[Instructions for the task] Please give back word for word the lines below, from the first one through the one with "Given: Click the back arrow icon".

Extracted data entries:

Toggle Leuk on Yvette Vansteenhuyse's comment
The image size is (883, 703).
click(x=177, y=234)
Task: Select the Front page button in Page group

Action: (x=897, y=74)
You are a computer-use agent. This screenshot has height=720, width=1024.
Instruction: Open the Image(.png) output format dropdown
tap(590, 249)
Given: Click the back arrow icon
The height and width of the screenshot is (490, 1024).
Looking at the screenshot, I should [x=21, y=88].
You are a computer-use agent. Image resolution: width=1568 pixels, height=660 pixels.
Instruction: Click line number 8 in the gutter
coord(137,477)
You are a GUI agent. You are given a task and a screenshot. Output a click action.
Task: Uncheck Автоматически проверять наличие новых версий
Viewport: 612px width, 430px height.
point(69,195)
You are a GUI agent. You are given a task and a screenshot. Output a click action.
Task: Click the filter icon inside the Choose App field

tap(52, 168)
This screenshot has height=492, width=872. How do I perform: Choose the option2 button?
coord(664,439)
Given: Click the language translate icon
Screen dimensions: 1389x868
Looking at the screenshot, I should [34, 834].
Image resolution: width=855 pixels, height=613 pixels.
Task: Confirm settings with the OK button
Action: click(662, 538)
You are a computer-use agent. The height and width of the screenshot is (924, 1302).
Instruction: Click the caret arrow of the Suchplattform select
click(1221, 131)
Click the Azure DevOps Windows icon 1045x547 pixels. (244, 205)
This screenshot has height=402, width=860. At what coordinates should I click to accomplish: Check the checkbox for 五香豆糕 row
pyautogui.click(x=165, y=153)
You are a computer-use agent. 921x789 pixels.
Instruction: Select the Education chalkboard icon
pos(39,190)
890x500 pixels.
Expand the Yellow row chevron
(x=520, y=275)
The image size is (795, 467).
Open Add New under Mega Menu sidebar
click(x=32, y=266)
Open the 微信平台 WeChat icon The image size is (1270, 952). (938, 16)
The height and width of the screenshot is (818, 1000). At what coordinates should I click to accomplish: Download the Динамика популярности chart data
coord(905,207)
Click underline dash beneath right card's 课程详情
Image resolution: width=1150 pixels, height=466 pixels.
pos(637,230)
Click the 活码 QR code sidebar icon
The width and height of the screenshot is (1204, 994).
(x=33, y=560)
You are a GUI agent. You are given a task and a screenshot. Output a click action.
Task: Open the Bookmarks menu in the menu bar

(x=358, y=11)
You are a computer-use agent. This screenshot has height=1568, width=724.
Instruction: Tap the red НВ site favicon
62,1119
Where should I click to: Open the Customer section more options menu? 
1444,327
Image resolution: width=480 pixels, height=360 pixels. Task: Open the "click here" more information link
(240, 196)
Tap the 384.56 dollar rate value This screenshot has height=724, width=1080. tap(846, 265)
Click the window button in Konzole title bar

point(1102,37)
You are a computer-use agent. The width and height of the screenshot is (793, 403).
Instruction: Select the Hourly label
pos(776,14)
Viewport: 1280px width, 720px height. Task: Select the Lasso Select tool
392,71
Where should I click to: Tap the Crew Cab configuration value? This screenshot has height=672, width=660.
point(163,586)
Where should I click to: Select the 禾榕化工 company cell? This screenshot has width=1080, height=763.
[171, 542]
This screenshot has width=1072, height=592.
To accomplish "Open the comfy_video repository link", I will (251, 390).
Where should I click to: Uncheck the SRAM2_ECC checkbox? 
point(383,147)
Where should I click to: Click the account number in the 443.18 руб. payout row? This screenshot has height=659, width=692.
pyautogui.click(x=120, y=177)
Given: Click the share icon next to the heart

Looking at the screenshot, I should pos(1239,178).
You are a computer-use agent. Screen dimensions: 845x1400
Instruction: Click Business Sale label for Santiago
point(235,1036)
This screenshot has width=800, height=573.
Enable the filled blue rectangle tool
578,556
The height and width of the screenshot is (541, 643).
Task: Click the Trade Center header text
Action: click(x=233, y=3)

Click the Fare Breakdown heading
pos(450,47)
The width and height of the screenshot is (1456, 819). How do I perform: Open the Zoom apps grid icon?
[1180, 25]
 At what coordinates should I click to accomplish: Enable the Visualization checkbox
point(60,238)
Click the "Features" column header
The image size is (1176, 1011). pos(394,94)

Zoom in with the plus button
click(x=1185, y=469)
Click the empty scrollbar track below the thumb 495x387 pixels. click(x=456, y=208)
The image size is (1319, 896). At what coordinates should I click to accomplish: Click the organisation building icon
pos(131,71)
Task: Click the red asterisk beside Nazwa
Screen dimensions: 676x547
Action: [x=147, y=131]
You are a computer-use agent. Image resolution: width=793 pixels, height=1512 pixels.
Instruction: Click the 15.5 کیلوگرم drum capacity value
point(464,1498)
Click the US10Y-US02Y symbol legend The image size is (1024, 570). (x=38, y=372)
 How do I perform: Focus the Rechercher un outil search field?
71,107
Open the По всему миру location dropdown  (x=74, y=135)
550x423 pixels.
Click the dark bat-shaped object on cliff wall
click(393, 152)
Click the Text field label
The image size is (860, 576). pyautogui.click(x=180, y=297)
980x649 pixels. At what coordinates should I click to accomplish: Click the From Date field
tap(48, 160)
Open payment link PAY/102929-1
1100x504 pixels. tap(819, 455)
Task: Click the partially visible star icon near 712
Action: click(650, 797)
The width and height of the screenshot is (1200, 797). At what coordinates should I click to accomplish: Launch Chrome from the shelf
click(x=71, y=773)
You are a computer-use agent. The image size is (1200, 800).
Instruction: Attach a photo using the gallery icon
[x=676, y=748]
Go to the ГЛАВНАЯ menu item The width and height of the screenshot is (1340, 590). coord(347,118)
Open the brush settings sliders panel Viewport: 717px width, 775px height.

[Completed exercise]
Toggle Leuk on Yvette Vansteenhuyse's comment
The image size is (883, 703).
click(x=177, y=234)
Task: Select the Front page button in Page group

Action: (x=897, y=74)
You are a computer-use agent. This screenshot has height=720, width=1024.
Instruction: Open the Image(.png) output format dropdown
tap(590, 249)
Given: Click the back arrow icon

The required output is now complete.